How to measure what matters

If employee confidence with AI increases, it stands to reason that successful adoption will follow. With that in mind, we treated the mindset shift as the first KPI. From there, we narrowed our focus.

Rather than attempting to transform the entire organization at once, we identified one to two areas where return on investment (ROI) could be clearly measured within a defined timeframe. Functions such as customer support often provide the clearest early signals because call times and quality improvements are easier to quantify.

For each use case, we established a clear hypothesis to answer:

  • Where will AI create value?
  • What outcomes should we see within the first 90 days?

Within customer support, for example, we used AI to refine knowledge base articles so representatives can quickly access the most up-to-date product information during calls. Measurable outcomes include reduced time spent searching for information, faster turnaround between calls, and higher customer satisfaction.

Another area we tracked was product development, with defined objectives around output volume and delivery timelines. We've established targets to measure progress and ensure consistent improvement over time. Peer experts also led office hours that created a safe space to test ideas, ask questions, and build confidence.

By focusing on a specific department, establishing clear goals, and tracking quantifiable metrics, such as time saved, communication volume, and call response time, you can better determine the next steps for scaling AI across your teams.

Lessons learned

Our early efforts drove real engagement, but they also exposed some opportunities. Not every team benefited in the same way, and not every employee felt ready to apply what they'd learned. That tension helped clarify what actually drives progress. Here are the lessons we took forward:

  1. AI adoption isn't one-size-fits-all. Teams across the organization have very different AI use cases and skill levels. All-company sessions, such as discussions with external business leaders, offered useful perspectives but did not give employees the role-specific guidance they needed to apply AI in their daily work.
  2. Progress doesn't happen at the same pace. Some individuals jumped in quickly, while others needed more context and support. Moving forward required patience, targeted enablement, and learning experiences tailored to where people actually were rather than where we expected them to be.
  3. AI success starts with mindset, not mandates. Tools alone don't drive transformation. Confidence does. When employees understand the "why" and feel equipped to experiment, adoption follows. That's where change management becomes a true advantage. Organizations that invest in building understanding and trust are best positioned to turn AI from a tool into a differentiator.
A clear path forward

AI transformation begins with people. We learned that dedicating focused time for learning helps employees step away from daily work and fully engage in building new skills.

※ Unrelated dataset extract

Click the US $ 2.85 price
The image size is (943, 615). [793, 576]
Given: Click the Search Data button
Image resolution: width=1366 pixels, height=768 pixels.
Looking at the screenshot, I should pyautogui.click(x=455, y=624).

Pairing that time with privacy and security training ensured employees explored AI tools while understanding the company's protocols for responsible use. When employees understand the purpose, feel supported as they learn, and trust the guardrails in place, AI stops being an abstract initiative and becomes part of how the business operates. In insurance, where judgment and relationships matter, that human foundation is everything.

Invest in your people first. The technology will follow.